Annu Rev Public Health. 2013;34:61-75. doi: 10.1146/annurev-publhealth-031811-124606. Epub 2013 Jan 7.
Causal inference has a central role in public health; the determination that an association is causal indicates the possibility for intervention. We review and comment on the long-used guidelines for interpreting evidence as supporting a causal association and contrast them with the potential outcomes framework that encourages thinking in terms of causes that are interventions. We argue that in public health this framework is more suitable, providing an estimate of an action's consequences rather than the less precise notion of a risk factor's causal effect. A variety of modern statistical methods adopt this approach. When an intervention cannot be specified, causal relations can still exist, but how to intervene to change the outcome will be unclear. In application, the often-complex structure of causal processes needs to be acknowledged and appropriate data collected to study them.

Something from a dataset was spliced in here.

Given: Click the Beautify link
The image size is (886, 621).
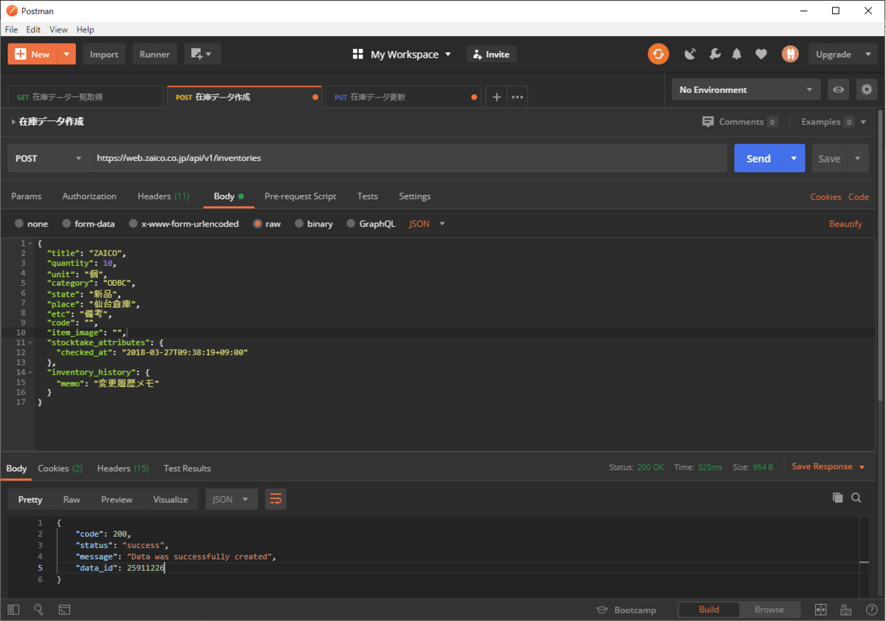Looking at the screenshot, I should [845, 224].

These newer approaches need to be brought to bear on the increasingly complex public health challenges of our globalized world.
因果推断在公共卫生中具有核心作用;确定关联是因果关系表明了干预的可能性。我们回顾并评论了长期以来用于解释证据支持因果关系的指南,并将其与鼓励从干预角度思考原因的潜在结果框架进行对比。我们认为,在公共卫生领域,这个框架更为适用,它提供了对行动后果的估计,而不是风险因素因果效应的不那么精确的概念。各种现代统计方法都采用了这种方法。当无法指定干预措施时,因果关系仍然存在,但如何干预以改变结果将不清楚。在应用中,需要承认因果过程的复杂结构,并收集适当的数据来研究它们。这些新方法需要应用于我们全球化世界中日益复杂的公共卫生挑战。